Index | Thread | Search

From:
Geoff Steckel <gwes@oat.com>
Subject:
Re: timing lld --threads for fun and profit
To:
tech@openbsd.org
Date:
Thu, 14 Nov 2024 16:42:50 -0500

Download raw body.

Thread
On 11/14/24 13:05, Mateusz Guzik wrote:
[snip]
> On Thu, Nov 14, 2024 at 11:05:16AM +0000, Martin Pieuchot wrote:
>> On 08/11/24(Fri) 13:01, Stuart Henderson wrote
>> The one from wget I'm currently playing with is 2 times slower on a
>> 24CPUs machine with GENERIC.MP than with GENERIC.
>>
>> FlameGraph attached corresponds to non-idle time spent in kernel during
>> the execution of the wget configure script.  ~20% of sys time is spent
>> in sys_futex/rw_lock contention which correspond lld(1) threads spinning.
> 16 is still way too high of a count -- vast majority of binaries have
> little to gain from parallel linking to begin with and lld itself does
> not scale all the great either. Finally, if there are multiple llds
> running at the same time (think parallel port build or system build)
> that's just plain waste.
>
> See this for some measurements: https://discourse.llvm.org/t/avoidable-overhead-from-threading-by-default/69160
>
> In FreeBSD I patched it down to 4 threads at most by default.

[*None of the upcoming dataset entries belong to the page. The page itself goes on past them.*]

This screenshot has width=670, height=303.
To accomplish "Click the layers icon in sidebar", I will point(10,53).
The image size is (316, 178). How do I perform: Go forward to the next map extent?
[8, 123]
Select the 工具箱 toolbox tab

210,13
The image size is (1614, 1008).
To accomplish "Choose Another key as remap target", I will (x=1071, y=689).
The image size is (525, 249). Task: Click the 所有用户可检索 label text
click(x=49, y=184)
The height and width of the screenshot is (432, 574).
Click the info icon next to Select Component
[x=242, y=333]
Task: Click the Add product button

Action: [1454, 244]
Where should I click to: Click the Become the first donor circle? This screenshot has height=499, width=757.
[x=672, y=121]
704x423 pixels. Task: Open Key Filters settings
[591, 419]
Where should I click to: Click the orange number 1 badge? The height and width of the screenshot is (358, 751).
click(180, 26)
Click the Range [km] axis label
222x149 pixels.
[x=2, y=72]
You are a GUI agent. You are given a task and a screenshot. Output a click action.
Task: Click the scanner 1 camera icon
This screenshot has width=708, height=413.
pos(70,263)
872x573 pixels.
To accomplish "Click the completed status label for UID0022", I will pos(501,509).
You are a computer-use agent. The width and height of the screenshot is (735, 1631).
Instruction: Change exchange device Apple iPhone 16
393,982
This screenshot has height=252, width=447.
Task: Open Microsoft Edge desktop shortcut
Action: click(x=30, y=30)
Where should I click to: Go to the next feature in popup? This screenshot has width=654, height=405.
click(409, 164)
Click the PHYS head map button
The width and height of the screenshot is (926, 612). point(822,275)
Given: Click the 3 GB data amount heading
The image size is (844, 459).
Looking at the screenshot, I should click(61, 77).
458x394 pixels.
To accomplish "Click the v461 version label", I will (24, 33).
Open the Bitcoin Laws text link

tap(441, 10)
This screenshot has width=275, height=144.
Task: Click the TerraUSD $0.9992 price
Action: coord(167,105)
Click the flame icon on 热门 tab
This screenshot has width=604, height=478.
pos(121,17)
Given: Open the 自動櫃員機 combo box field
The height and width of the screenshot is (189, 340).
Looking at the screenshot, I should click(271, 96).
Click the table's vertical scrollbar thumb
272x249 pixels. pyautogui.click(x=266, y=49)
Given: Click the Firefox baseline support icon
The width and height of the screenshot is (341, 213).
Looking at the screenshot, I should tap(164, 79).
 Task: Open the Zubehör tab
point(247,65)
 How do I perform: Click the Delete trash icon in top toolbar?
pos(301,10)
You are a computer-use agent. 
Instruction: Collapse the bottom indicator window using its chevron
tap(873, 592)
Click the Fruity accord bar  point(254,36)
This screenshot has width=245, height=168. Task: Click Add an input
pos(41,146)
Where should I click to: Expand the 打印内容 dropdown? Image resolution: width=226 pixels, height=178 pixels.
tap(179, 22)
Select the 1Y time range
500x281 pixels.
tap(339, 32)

The
> --threads parameter can be used to override it.
>
A possibly related scenario: processes chained by pipes
  nprocs >= NCPUS: system almost unresponsive, spin time ~= 100%
  nprocs == NCPUS - 1: various CPUs up to 30% spin time
  nprocs <  NCPUS - 1: spin time < 5%
Thanks to Stuart Henderson for making waterfall measurements & 
interpreting them.

While this is an extreme case of contention for a single lock,
throwing a dart at the problem suggests lock contention in the file
system causes throughput to top out.

geoff steckel